Copy only this range: the line with "You are a computer-use agent. Viewport: 556px" through the final line of the material, inclusive at both ends.

§

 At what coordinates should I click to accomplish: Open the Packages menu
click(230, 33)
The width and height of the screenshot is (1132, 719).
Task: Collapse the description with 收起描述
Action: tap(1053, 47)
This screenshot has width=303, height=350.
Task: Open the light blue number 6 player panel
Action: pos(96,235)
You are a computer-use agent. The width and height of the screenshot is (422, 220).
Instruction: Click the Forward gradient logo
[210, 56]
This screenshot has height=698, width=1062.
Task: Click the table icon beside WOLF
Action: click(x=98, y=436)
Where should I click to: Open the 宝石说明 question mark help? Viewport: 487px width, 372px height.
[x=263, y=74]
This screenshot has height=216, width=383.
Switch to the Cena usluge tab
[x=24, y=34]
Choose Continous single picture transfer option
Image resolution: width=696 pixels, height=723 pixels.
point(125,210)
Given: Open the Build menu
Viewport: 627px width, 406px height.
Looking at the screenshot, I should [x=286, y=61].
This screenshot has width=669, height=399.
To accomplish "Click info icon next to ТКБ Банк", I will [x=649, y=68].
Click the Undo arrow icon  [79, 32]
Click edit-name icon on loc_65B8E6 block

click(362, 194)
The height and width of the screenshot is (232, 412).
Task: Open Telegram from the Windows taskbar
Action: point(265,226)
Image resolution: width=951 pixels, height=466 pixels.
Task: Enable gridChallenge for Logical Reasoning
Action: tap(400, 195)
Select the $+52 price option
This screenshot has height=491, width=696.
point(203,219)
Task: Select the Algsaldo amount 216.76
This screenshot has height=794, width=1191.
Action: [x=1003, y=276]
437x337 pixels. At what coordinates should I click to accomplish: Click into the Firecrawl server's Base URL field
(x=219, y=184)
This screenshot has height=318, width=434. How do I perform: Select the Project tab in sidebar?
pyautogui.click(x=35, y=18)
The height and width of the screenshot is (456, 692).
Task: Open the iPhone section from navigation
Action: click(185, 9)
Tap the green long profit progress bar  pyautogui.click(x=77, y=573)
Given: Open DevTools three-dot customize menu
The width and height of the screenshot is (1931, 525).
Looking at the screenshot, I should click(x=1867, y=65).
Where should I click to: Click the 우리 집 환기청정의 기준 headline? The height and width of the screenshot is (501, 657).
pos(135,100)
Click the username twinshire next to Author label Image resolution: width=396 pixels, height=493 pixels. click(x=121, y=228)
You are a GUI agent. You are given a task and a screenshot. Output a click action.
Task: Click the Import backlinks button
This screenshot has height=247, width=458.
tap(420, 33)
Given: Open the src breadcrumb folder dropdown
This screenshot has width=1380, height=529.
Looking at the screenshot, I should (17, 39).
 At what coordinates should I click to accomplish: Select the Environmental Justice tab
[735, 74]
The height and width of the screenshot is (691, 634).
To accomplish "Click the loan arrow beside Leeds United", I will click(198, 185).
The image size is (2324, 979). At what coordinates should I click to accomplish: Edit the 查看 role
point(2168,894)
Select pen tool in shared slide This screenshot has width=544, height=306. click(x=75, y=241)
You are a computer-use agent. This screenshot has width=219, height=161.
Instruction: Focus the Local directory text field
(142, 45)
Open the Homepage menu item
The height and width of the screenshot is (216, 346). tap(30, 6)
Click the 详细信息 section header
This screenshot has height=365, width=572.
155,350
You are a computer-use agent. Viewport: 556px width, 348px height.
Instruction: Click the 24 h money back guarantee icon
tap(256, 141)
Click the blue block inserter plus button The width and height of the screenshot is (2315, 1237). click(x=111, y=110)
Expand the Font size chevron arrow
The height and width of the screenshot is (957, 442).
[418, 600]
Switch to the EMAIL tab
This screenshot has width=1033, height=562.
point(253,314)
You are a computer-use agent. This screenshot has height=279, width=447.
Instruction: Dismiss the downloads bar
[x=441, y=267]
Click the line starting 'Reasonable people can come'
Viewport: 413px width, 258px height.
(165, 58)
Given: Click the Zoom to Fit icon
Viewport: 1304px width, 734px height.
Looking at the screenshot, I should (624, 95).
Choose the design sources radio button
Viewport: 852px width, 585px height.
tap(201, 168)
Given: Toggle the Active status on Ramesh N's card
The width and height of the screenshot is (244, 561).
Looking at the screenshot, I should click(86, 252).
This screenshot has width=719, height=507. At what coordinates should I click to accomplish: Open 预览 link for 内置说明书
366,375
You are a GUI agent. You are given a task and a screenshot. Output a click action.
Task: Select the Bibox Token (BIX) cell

§

[TASK ANSWER]
You are a computer-use agent. Viewport: 556px width, 348px height.
Instruction: Click the 24 h money back guarantee icon
tap(256, 141)
Click the blue block inserter plus button The width and height of the screenshot is (2315, 1237). click(x=111, y=110)
Expand the Font size chevron arrow
The height and width of the screenshot is (957, 442).
[418, 600]
Switch to the EMAIL tab
This screenshot has width=1033, height=562.
point(253,314)
You are a computer-use agent. This screenshot has height=279, width=447.
Instruction: Dismiss the downloads bar
[x=441, y=267]
Click the line starting 'Reasonable people can come'
Viewport: 413px width, 258px height.
(165, 58)
Given: Click the Zoom to Fit icon
Viewport: 1304px width, 734px height.
Looking at the screenshot, I should (624, 95).
Choose the design sources radio button
Viewport: 852px width, 585px height.
tap(201, 168)
Given: Toggle the Active status on Ramesh N's card
The width and height of the screenshot is (244, 561).
Looking at the screenshot, I should click(86, 252).
This screenshot has width=719, height=507. At what coordinates should I click to accomplish: Open 预览 link for 内置说明书
366,375
You are a GUI agent. You are given a task and a screenshot. Output a click action.
Task: Select the Bibox Token (BIX) cell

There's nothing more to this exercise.